Hitchcock/Truffaut Traces the Long Shadow of the Round Silhouette

Photo by Philippe Halsman. Courtesy of Cohen Media Group.

Hitchcock/Truffaut
Directed by Kent Jones
Opens December 2

In 1962, François Truffaut, fresh off Jules and Jim, sat down with Alfred Hitchcock, preparing to unleash The Birds upon the public, for a weeklong interview, a film-by-film close-up on the elder director’s long career. They might have spoken more than half a century ago, but the documentary Hitchcock/Truffaut, directed by Kent Jones and co-written by Jones and Serge Toubiana, aims to show the ways in which that conversation continues to resonate. The film takes the title of the influential 1966 volume that resulted from the Universal Studios sit-down—“one of the few indispensable books on movies,” as Bob Balaban puts it in his narration, giving Hollywood’s Master of Suspense his full due as an artist. Not merely a movie about a book about movies, Jones’s feature is an appealing quick-sketch study of Hitchcock’s outsize influence as it stands today.
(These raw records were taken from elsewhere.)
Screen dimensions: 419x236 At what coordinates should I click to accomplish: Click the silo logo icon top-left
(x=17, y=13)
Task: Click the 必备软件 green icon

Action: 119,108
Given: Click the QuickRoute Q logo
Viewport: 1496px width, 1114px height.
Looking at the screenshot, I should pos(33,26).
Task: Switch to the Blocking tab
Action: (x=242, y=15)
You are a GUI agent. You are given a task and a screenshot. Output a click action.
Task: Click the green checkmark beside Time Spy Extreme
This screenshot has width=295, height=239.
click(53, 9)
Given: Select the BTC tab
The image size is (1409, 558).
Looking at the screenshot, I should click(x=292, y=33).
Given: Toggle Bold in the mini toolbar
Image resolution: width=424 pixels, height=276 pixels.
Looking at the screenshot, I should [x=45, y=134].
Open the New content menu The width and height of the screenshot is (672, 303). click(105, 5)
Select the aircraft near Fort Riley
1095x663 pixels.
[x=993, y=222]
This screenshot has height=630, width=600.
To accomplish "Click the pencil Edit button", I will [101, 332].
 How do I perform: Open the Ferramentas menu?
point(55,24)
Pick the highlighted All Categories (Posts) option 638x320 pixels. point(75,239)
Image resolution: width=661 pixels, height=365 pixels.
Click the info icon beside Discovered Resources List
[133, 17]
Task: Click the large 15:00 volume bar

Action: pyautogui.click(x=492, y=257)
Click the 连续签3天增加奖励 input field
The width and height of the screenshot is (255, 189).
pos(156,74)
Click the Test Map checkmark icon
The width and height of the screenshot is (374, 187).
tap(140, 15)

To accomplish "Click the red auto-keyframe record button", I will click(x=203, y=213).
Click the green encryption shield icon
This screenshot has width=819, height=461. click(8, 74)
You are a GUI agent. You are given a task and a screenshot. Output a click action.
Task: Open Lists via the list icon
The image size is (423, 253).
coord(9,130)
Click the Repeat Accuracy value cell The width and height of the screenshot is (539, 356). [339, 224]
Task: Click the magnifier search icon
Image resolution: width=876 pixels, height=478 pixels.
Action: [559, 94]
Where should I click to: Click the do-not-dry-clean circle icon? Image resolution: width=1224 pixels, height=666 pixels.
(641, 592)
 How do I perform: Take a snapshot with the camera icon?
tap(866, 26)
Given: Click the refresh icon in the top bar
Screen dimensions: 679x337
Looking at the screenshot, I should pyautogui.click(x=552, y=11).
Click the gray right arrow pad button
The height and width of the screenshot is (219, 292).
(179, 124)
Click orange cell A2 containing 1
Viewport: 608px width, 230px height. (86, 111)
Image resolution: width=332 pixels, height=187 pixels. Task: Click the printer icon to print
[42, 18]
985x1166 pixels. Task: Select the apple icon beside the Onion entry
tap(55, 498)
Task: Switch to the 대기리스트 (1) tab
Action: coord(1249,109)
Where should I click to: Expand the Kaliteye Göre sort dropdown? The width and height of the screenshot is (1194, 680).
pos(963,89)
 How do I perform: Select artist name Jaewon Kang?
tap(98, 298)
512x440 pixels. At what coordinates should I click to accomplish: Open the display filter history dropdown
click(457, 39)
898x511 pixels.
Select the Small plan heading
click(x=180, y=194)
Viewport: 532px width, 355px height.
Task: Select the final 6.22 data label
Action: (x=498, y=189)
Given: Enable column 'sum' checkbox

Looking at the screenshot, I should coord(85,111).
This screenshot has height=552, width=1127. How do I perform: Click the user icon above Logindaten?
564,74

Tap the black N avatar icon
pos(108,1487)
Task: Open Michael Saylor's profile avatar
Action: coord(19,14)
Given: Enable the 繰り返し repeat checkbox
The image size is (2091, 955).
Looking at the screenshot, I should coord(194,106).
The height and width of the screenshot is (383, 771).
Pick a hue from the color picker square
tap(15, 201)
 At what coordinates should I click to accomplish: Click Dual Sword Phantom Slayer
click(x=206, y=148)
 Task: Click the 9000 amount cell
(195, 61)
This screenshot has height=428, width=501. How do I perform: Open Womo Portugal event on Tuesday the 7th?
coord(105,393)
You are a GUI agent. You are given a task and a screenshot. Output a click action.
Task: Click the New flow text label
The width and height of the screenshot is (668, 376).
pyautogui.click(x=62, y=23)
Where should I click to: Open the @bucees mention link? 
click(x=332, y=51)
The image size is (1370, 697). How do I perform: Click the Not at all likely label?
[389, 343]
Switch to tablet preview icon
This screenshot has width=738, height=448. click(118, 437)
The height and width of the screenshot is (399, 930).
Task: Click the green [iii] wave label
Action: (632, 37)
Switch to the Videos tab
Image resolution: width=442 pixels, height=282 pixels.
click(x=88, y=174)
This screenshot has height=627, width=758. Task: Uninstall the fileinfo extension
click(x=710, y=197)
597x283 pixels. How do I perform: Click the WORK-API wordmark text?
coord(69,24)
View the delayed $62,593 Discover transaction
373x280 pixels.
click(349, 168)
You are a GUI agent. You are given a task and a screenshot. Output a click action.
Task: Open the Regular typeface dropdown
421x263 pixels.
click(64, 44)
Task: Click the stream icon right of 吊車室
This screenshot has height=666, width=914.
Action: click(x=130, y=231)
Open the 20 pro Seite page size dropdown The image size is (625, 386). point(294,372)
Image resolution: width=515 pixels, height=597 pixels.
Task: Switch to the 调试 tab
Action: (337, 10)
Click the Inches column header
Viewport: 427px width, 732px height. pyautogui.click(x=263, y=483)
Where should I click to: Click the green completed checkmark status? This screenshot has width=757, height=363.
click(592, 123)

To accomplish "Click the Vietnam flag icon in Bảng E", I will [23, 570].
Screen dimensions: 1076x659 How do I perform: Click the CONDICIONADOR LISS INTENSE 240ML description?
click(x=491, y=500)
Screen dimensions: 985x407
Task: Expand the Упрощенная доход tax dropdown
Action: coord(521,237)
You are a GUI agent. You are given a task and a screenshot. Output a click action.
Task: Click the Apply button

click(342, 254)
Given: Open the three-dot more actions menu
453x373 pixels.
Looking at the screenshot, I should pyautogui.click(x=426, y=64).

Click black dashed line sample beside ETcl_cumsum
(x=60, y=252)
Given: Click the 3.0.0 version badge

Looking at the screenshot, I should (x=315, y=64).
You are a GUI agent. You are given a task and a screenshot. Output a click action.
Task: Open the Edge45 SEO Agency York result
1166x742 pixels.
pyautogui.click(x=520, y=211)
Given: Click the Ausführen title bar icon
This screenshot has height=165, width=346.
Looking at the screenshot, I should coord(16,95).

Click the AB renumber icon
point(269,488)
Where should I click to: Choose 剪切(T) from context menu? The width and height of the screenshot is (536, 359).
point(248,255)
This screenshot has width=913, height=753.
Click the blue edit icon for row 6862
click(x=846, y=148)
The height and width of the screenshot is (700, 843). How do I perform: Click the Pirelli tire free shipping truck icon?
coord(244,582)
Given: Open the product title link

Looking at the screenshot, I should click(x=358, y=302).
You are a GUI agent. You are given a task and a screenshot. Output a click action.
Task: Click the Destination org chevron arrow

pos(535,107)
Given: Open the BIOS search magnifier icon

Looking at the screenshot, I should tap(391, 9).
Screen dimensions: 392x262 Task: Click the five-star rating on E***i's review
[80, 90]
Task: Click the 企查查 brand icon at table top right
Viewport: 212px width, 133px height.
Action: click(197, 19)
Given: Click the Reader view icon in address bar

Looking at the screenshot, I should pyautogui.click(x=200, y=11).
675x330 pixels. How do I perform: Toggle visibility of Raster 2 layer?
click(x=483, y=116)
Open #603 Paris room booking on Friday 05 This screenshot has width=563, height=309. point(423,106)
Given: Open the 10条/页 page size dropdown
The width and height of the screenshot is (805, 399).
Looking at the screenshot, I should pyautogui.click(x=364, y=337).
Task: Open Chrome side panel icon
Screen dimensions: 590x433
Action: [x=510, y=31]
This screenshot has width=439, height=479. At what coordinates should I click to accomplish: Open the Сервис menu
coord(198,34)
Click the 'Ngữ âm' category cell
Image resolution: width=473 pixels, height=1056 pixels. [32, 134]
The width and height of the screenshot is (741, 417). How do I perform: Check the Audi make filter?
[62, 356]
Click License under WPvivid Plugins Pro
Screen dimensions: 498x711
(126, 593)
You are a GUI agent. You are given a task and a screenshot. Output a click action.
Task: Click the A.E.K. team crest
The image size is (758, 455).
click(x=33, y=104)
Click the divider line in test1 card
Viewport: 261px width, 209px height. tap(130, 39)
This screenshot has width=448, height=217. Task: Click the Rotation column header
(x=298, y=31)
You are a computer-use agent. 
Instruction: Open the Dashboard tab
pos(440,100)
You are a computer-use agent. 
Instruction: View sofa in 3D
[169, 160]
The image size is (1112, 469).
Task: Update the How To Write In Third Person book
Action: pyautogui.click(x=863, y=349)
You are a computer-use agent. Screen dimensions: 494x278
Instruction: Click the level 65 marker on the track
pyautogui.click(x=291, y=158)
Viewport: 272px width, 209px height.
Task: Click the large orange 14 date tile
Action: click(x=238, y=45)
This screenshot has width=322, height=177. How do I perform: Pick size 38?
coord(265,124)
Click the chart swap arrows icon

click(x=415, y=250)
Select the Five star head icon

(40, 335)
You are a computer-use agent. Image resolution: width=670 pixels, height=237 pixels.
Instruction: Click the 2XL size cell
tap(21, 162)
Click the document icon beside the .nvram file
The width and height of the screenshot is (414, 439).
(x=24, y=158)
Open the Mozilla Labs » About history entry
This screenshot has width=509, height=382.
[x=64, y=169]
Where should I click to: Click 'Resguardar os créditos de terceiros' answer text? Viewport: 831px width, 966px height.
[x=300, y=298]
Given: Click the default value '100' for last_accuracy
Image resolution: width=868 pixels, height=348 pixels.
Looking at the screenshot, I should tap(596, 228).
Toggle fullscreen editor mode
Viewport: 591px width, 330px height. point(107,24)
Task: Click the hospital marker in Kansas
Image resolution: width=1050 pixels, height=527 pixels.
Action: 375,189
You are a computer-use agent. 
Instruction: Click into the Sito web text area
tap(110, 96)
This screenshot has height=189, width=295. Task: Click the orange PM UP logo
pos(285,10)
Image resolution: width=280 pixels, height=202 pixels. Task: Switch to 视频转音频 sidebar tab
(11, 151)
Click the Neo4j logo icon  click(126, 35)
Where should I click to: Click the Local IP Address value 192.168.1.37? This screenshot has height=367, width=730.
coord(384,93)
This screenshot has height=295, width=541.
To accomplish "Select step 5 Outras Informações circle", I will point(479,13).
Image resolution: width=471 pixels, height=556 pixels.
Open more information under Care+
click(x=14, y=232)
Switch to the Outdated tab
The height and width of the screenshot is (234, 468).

No one, not even Dressed to Kill–phase Brian De Palma, has come close to filling his shadow; all a director can do, then, is pay lapidary homage.

This 80-minute film is in part a no-nonsense history lesson for the casual cinephile, managing not to get bogged down in minutiae while nonetheless feeling admirably thorough.

Jones smartly excerpts the (widely available online) audio recordings of the interview, during which interpreter Helen Scott’s lucid French-to-English-and-back interpreting impresses nearly as much as the directorial insights themselves; plenty of primary documents, including letters, scripts, and review clippings, appear on-screen as well. The majority of Hitchcock/Truffaut, however, consists of interviews conducted by Jones himself: Well-kempt contemporary filmmakers, David Fincher to Kiyoshi Kurosawa, pay homage to their predecessor. It’s not a very diverse selection of talking heads (there is, for starters, not a woman among them), but at least these guys are articulate. They gush about the Truffaut text (Wes Anderson says a rubber band now binds his well-worn copy), before venturing their own readings of individual scenes in the Hitchcock oeuvre. Jones cues up all the relevant sequences, which strung together comprise an enjoyably idiosyncratic picture of the legendary director’s career. Here, there’s more of early silent Easy Virtue than Rear Window, more of Topaz than Strangers on a Train.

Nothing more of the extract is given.